* [What the exercise asks]: Go through the records and restate them word for word, omitting images.
=== Available records ===
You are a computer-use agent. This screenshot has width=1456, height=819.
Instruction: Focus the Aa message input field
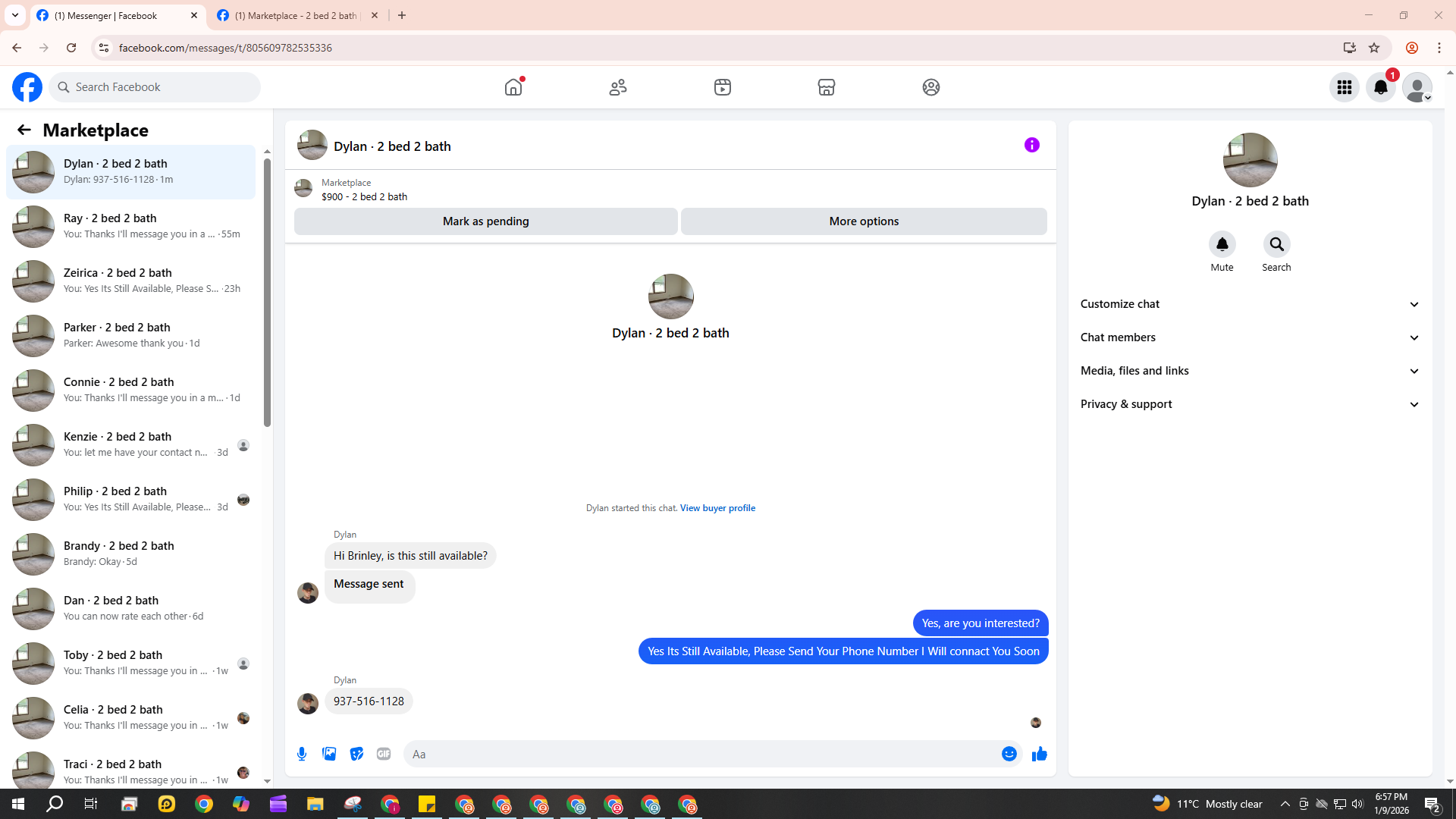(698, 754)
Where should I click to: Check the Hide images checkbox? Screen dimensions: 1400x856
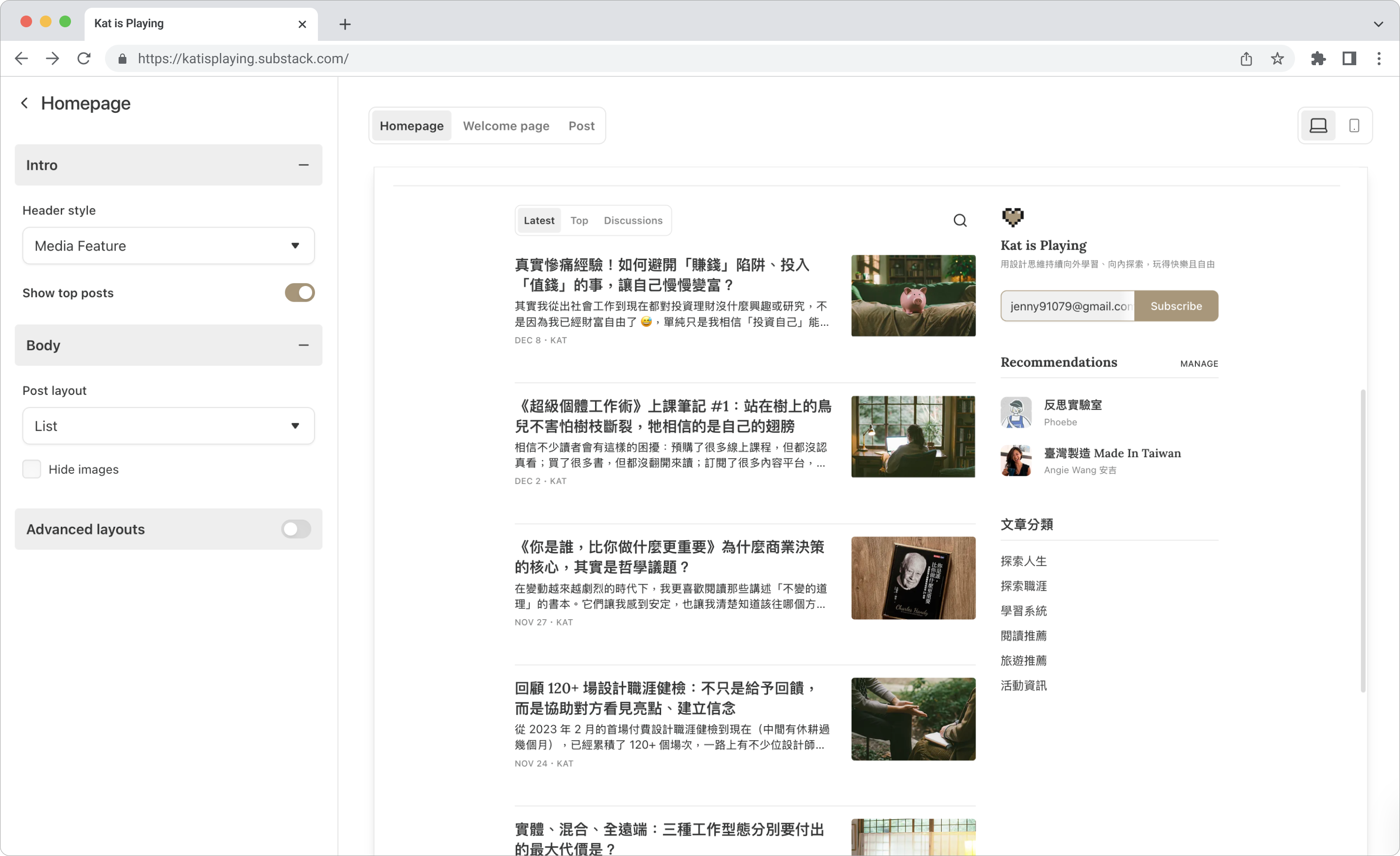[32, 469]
===
* [Problem solution]:
You are a computer-use agent. This screenshot has width=1456, height=819.
Instruction: Focus the Aa message input field
(698, 754)
Where should I click to: Check the Hide images checkbox? Screen dimensions: 1400x856
[32, 469]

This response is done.